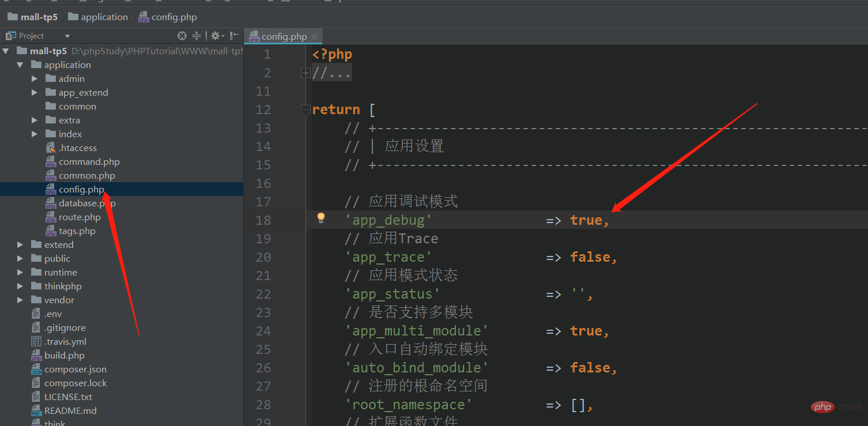Click the Scroll from Source crosshair icon
The image size is (868, 426).
(182, 36)
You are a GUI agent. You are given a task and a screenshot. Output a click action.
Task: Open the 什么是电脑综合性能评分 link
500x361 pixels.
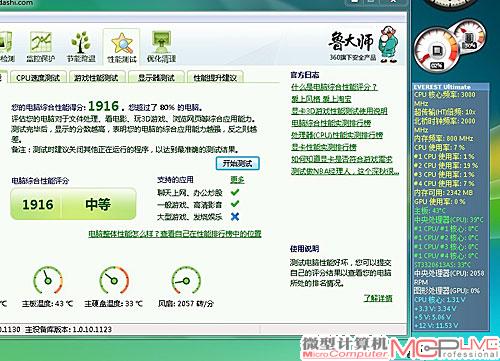334,87
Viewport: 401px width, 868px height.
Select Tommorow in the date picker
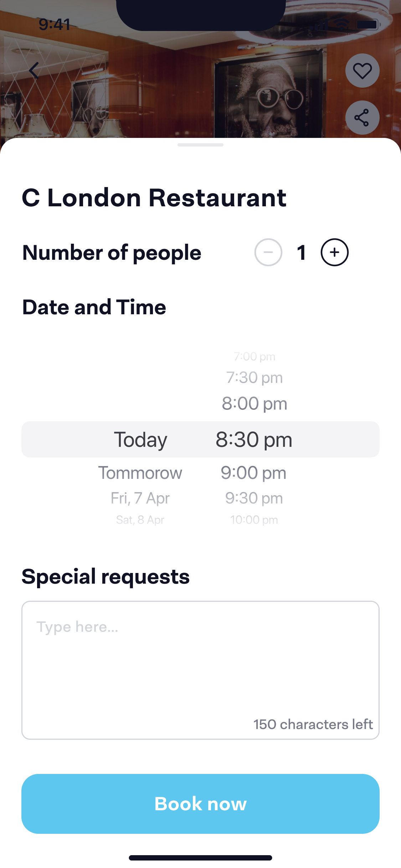(140, 473)
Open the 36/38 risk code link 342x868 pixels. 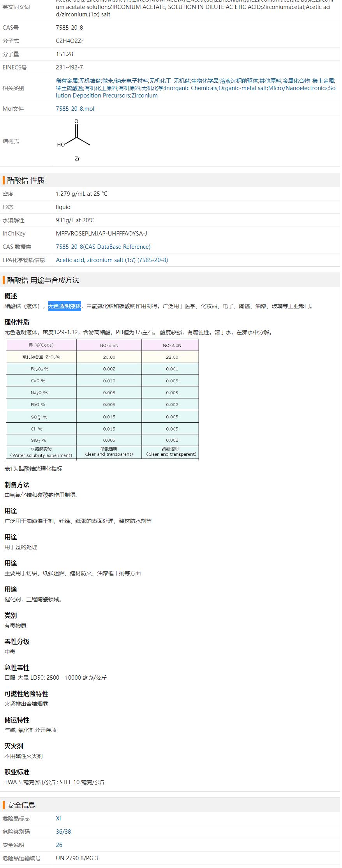click(x=63, y=831)
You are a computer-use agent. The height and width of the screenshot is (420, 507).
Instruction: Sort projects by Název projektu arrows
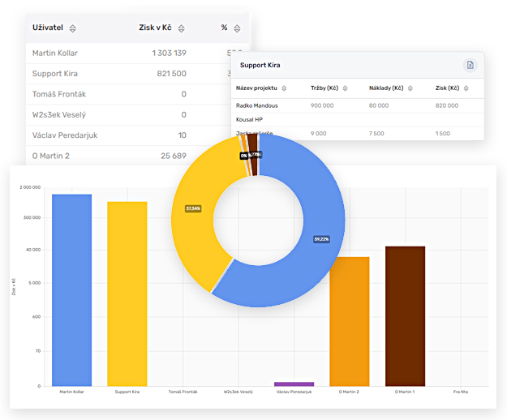point(285,88)
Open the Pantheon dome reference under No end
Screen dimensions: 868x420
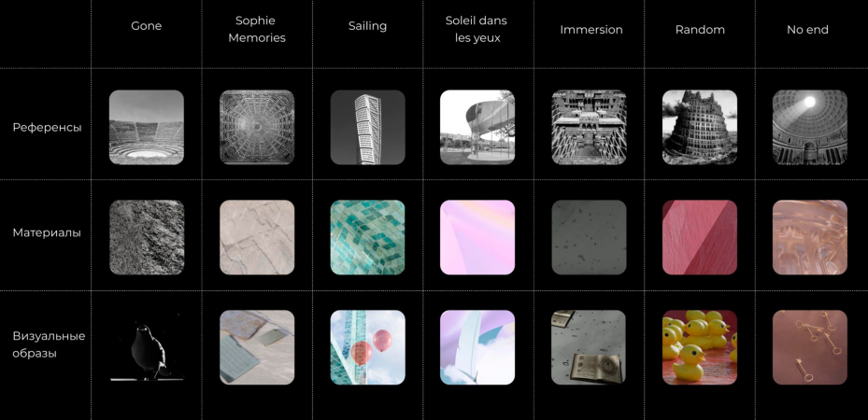tap(810, 127)
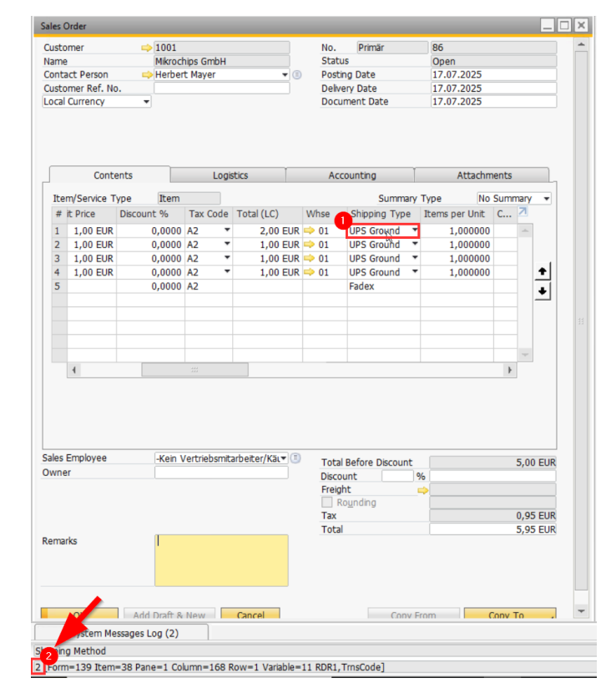
Task: Click into the yellow Remarks text field
Action: 221,560
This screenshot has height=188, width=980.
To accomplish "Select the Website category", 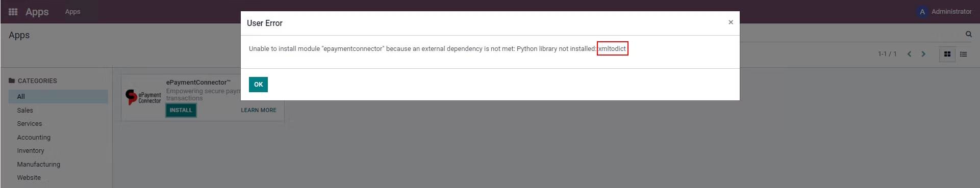I will 29,178.
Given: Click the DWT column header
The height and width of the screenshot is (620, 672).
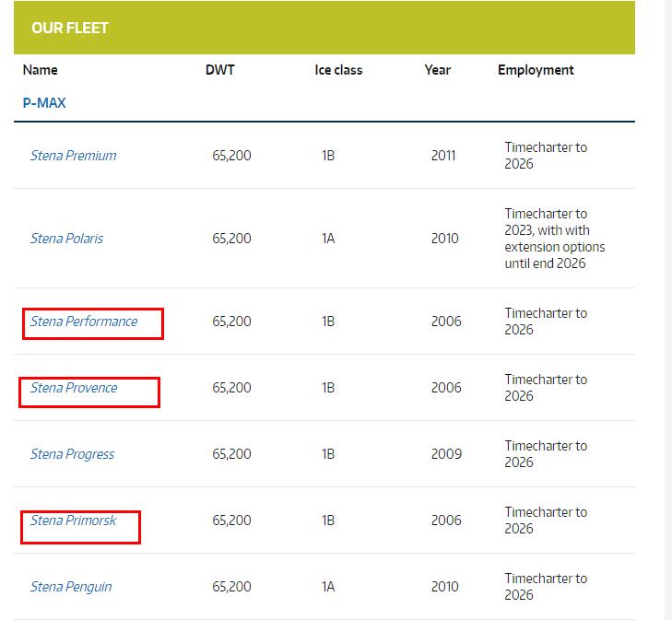Looking at the screenshot, I should point(220,70).
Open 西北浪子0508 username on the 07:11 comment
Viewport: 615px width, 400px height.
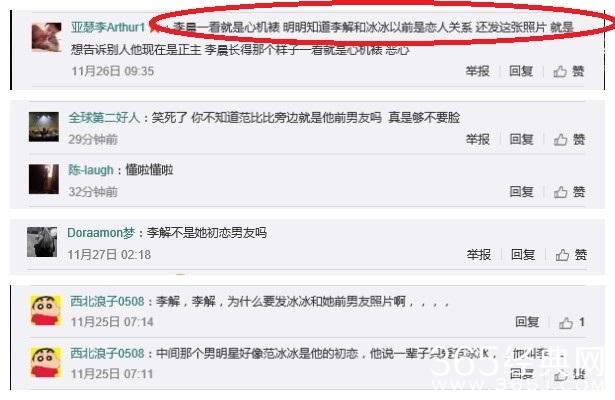[107, 353]
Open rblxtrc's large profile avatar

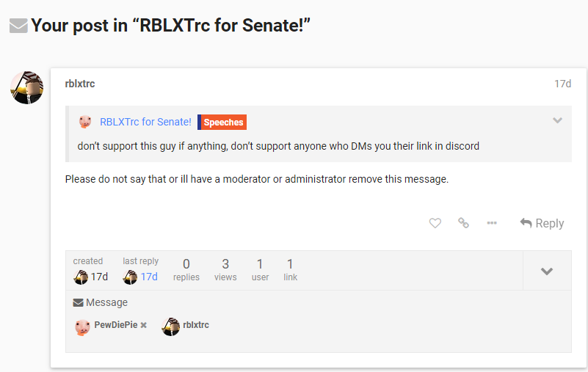(x=26, y=87)
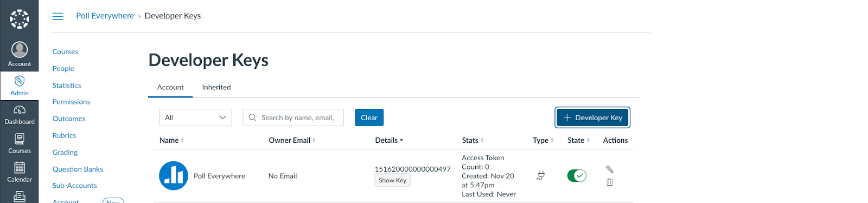Switch to the Inherited tab
This screenshot has width=868, height=203.
(x=216, y=87)
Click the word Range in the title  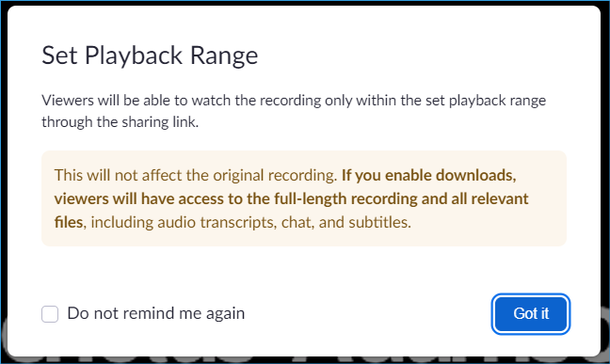[224, 55]
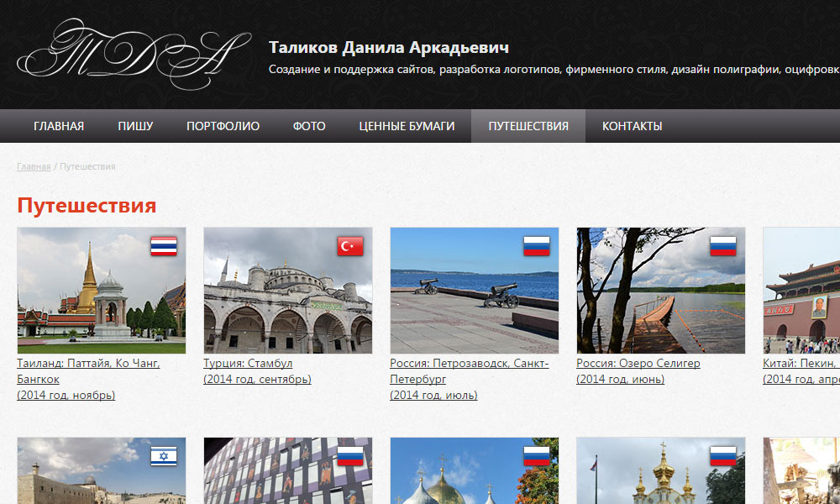Click the Israel flag icon
840x504 pixels.
click(x=164, y=456)
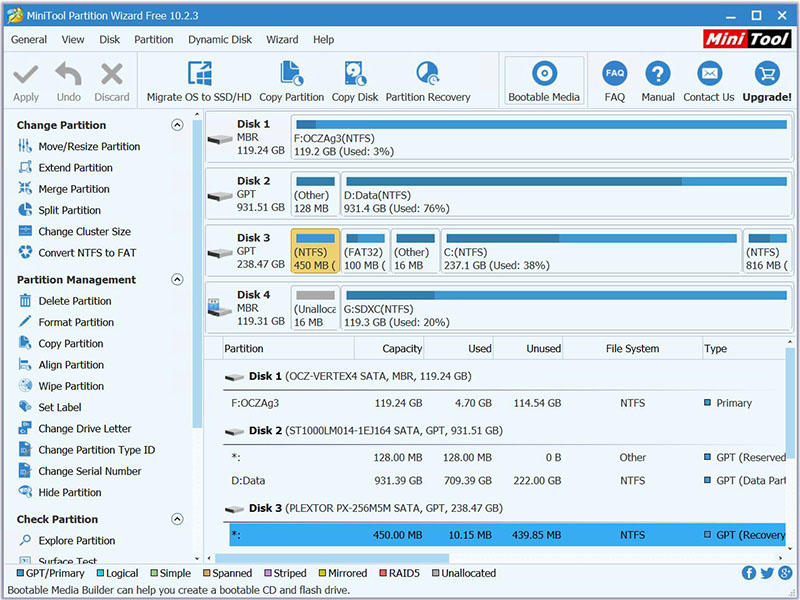Image resolution: width=800 pixels, height=600 pixels.
Task: Click the Contact Us envelope icon
Action: 709,74
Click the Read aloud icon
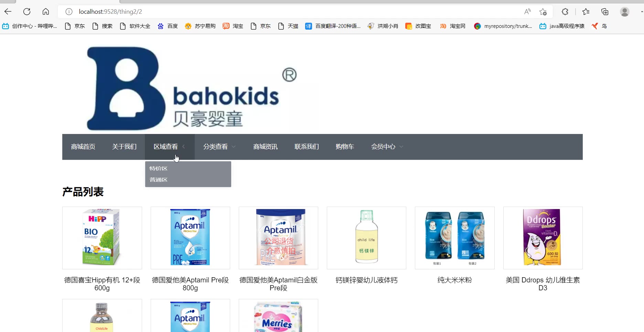This screenshot has width=644, height=332. (527, 12)
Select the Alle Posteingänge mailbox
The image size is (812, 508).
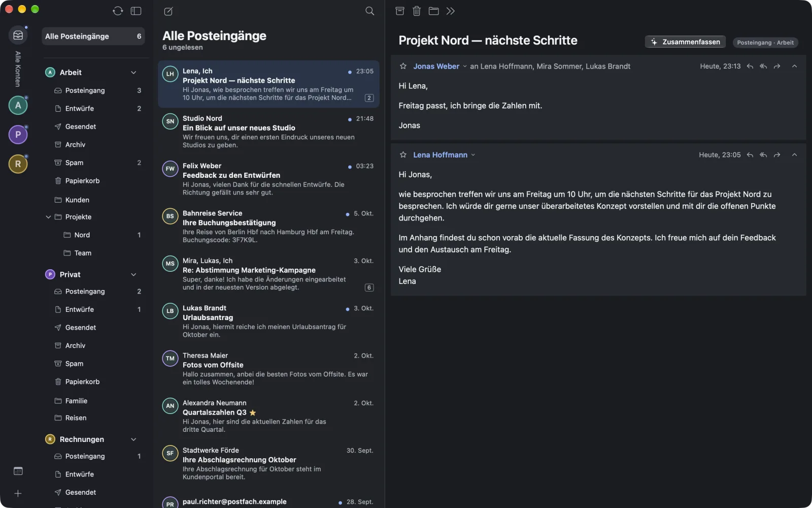[93, 37]
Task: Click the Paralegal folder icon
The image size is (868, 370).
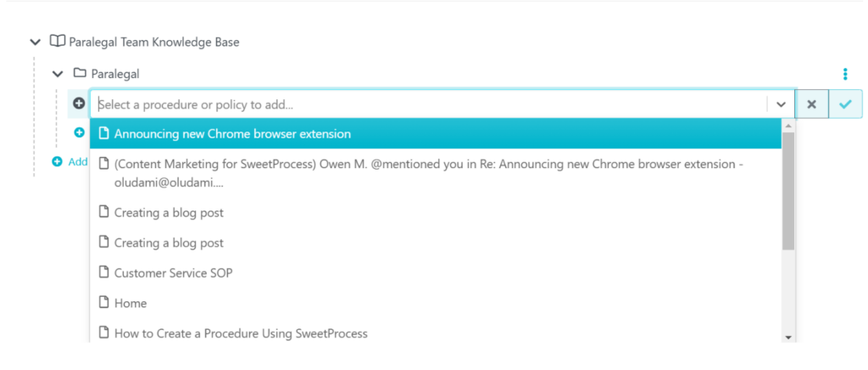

## Task instructions
Please copy all lines of the listing in which the string "agent" occurs.

## Task solution
You are a GUI agent. You are given a task and a screenshot. Output a click action.
You are a computer-use agent. The height and width of the screenshot is (420, 507).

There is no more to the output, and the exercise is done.